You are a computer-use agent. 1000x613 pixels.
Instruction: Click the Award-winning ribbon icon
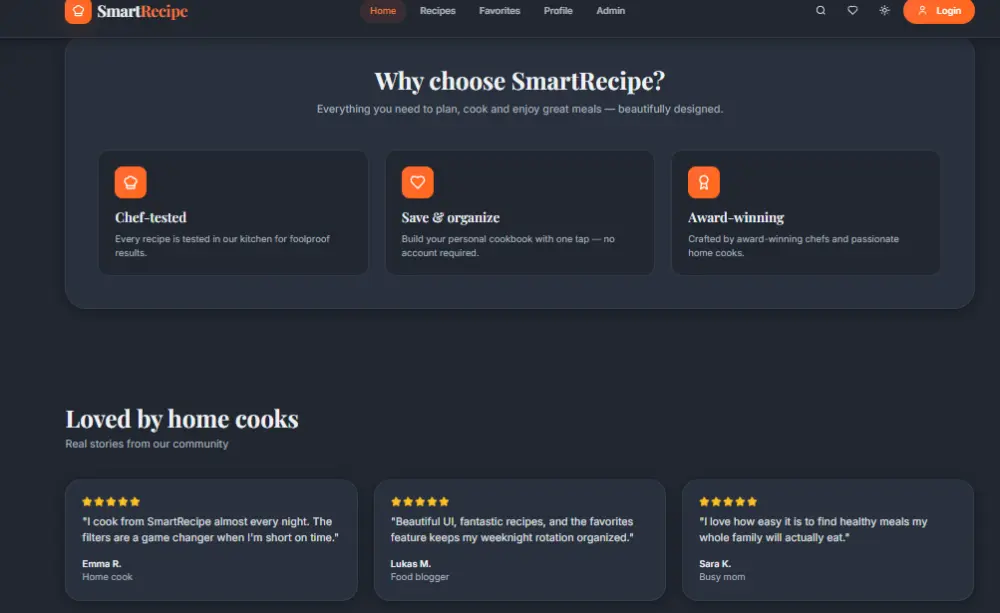(x=704, y=182)
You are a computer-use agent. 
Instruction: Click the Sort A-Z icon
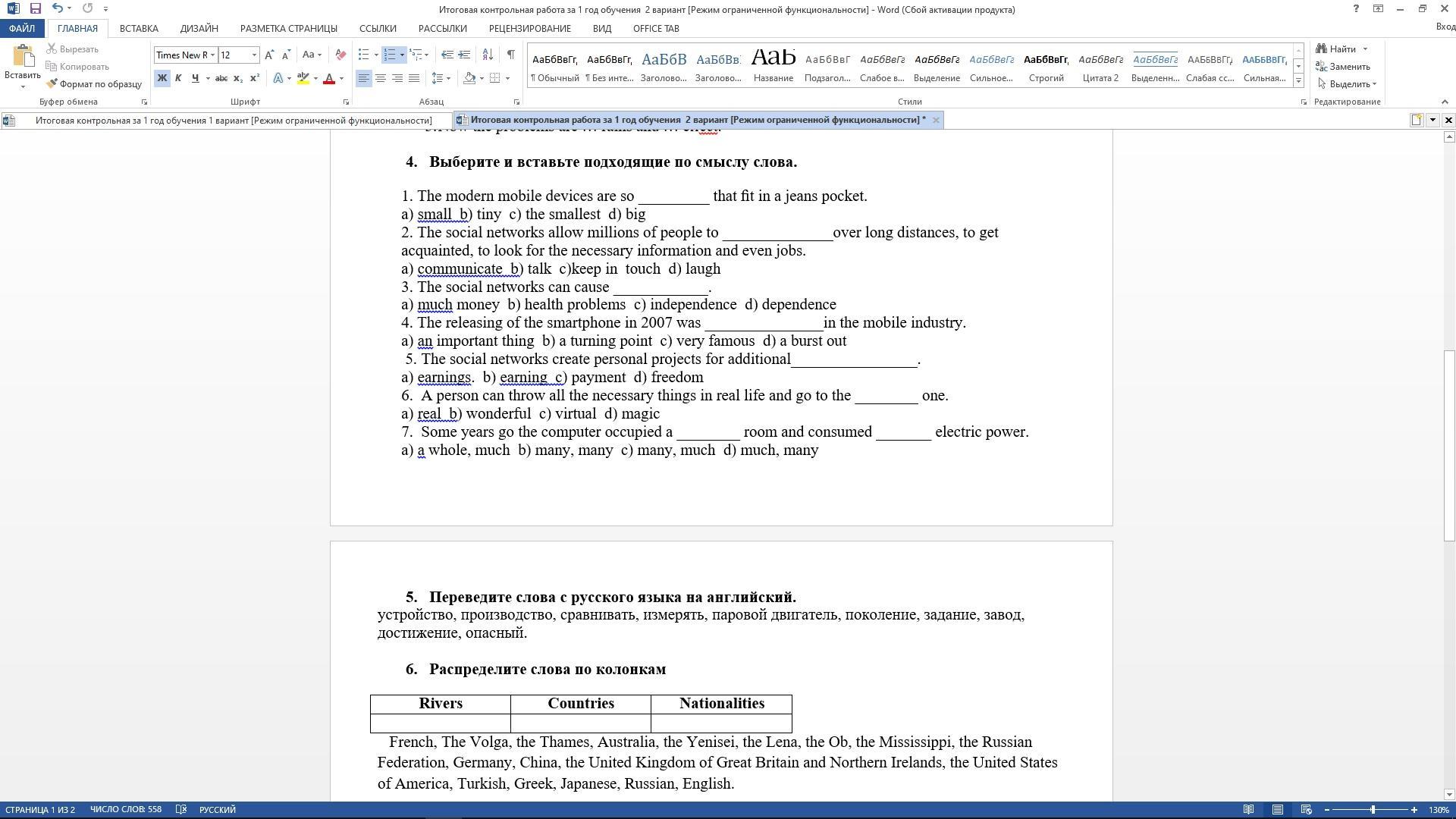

About this task: Word-for-word output of every record is needed, with images omitted.

Reply:
You are a computer-use agent. 1000x613 pixels.
Instruction: Click the Award-winning ribbon icon
(x=704, y=182)
You are a computer-use agent. 
Instruction: Click the Sort A-Z icon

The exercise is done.